The Asia-North Europe component of the Shanghai Containerized Freight Index (SCFI) leapt $461 to $732 per teu – a massive 170% increase on the week.

And spot rates to Mediterranean ports, which had not eroded as badly in recent weeks, jumped 138%, or $547 per teu, to $944.

The spot rate surge to North Europe was surprisingly high, given that Maersk Line, for instance, only set its 1 May GRI at $550 per teu, a hike almost achieved this week, pre-implementation, potentially paving the way for another significant increase in June.

The increase is timely given that Maersk Group will announce its first-quarter results on Wednesday, when it is widely anticipated the container division will post its second consecutive quarter of losses.

According to analyst Jefferies International, the company is predicted to report one of its worst quarters since 2009, with both Maersk Line and Maersk Oil loss-making on the back of rock-bottom freight rates and oil prices.

The significant boost in spot rates, if sustained, could boost contract rates that are an essential part of profitability for Maersk Line and its peers.

And James Frew, senior analyst at research and consultancy firm Maritime Strategies International, believes there is “positive news on the demand front” for Asia-Europe carriers.
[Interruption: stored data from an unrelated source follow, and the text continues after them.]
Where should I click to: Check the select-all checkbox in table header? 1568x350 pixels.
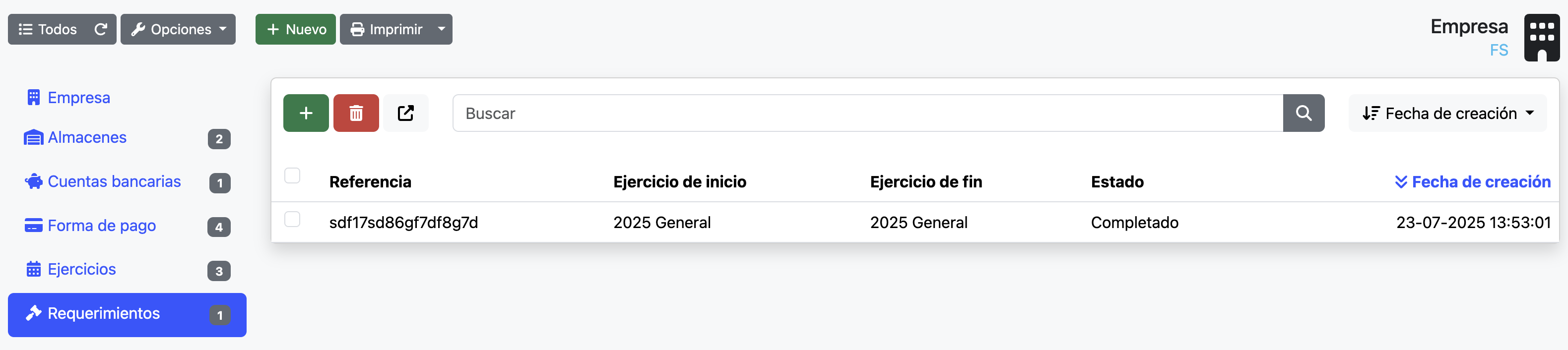click(x=293, y=175)
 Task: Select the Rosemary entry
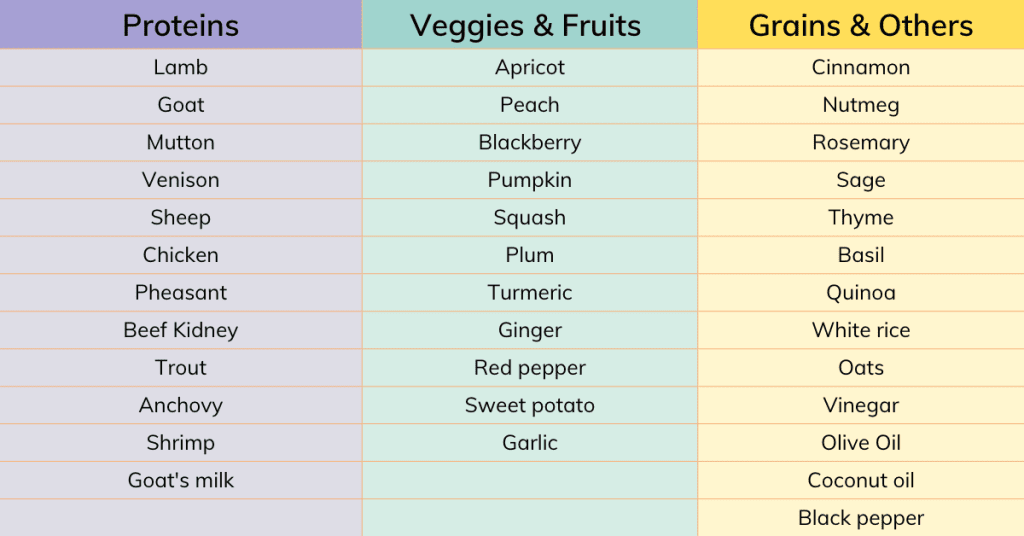861,142
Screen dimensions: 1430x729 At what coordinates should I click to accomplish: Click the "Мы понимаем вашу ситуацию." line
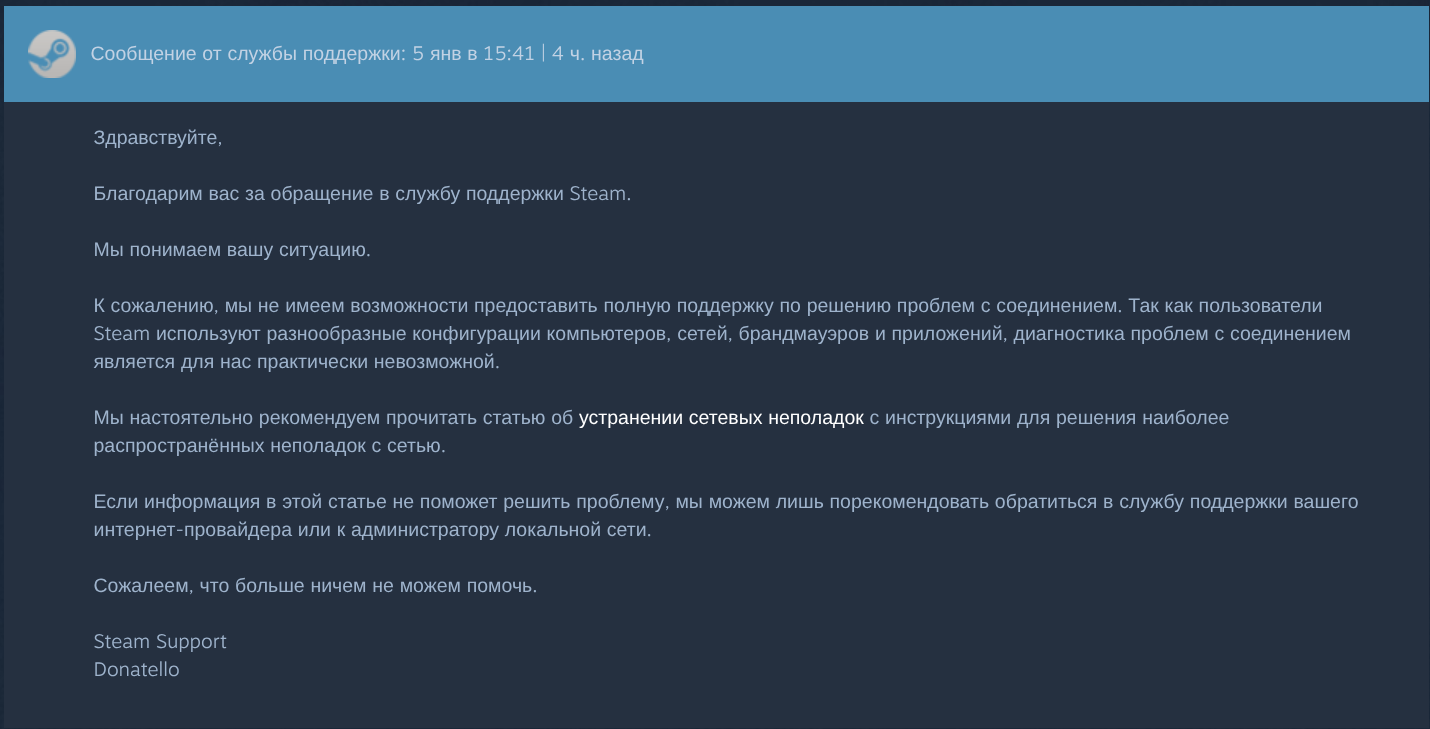click(x=232, y=250)
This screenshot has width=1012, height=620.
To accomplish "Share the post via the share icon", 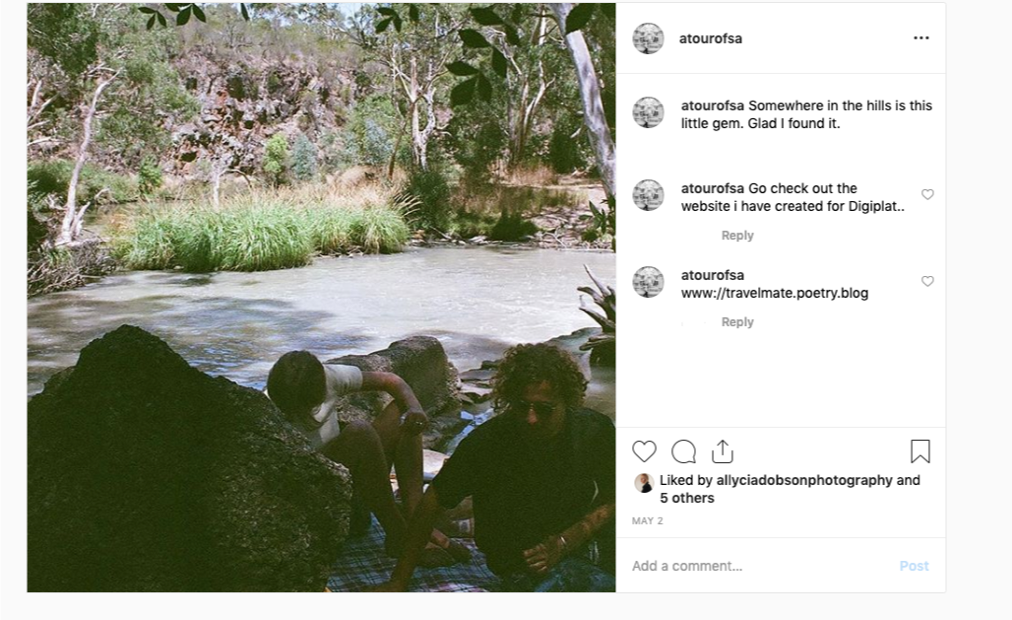I will [722, 452].
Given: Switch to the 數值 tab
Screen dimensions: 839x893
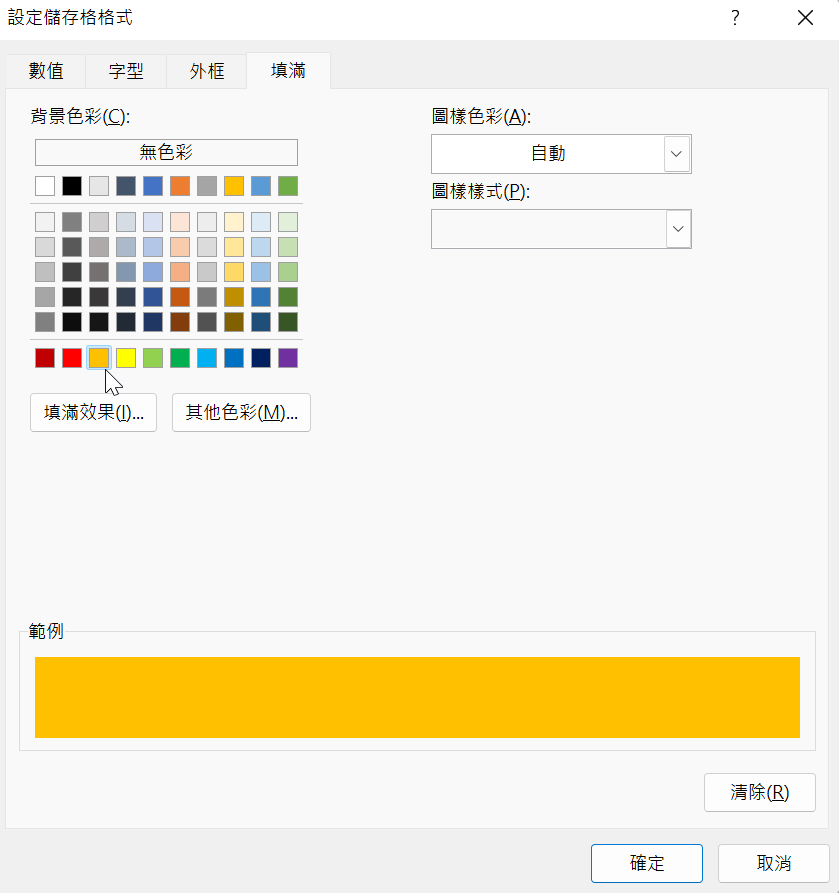Looking at the screenshot, I should pyautogui.click(x=46, y=71).
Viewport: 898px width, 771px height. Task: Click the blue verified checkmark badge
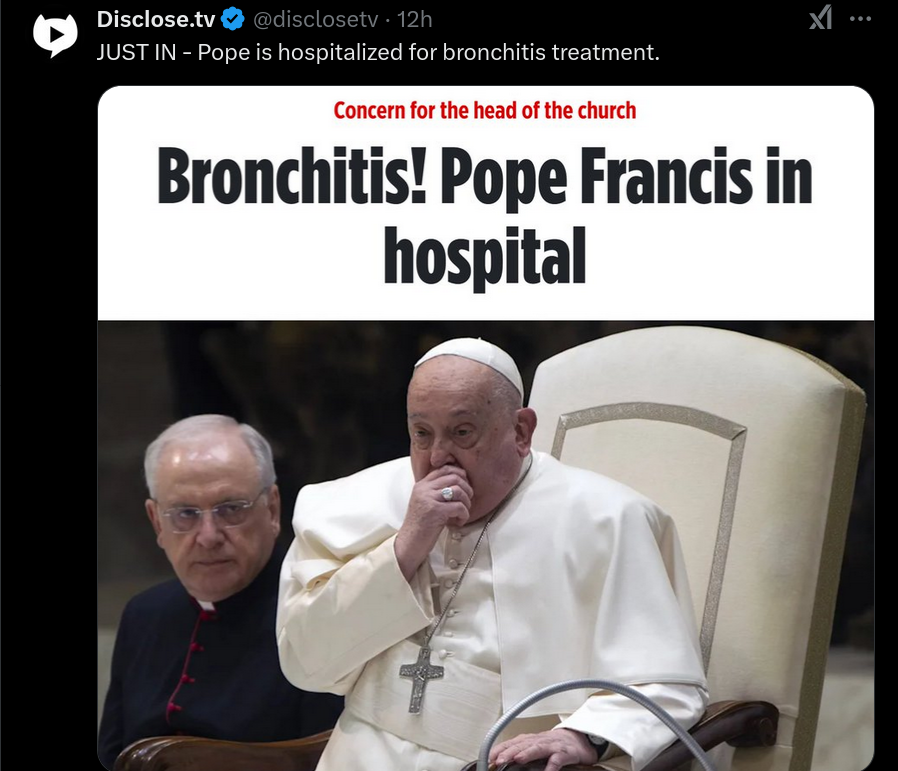click(x=233, y=19)
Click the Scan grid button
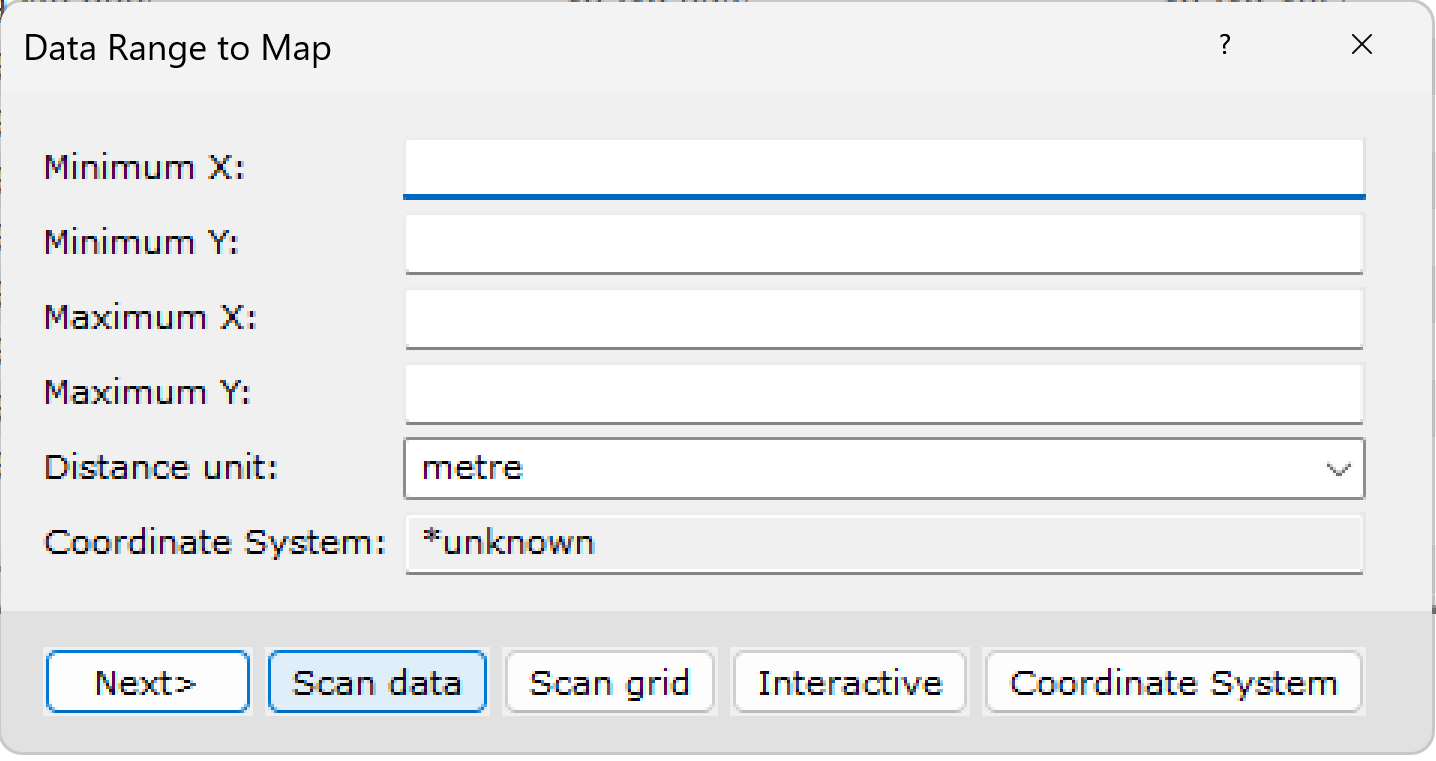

He described vessel utilisation levels in April as being “not bad”, with the container lines also doing a good job in restraining supply.

Mr Frew views the rationalisation of the current four alliances into three larger groupings as a good move to ensure the stability of the east-west trades, and says it would give the members of those alliances the opportunity to achieve sustainable freight rates on the major trades.

In regard to carrier consolidation, he described the proposed merger between Hapag-Lloyd and UASC as “a brilliant move”, but, conversely, characterised the financially stressed South Korean carriers, HMM and Hanjin Shipping, as “close to being basket cases”, with the three Japanese container lines as having “challenging decisions to make”.

One UK shipper told The Loadstar this week he was “increasingly worried” at the parlous state of some container lines and was being more selective on booking his containers. He added he was avoiding certain carriers and their alliance partners altogether.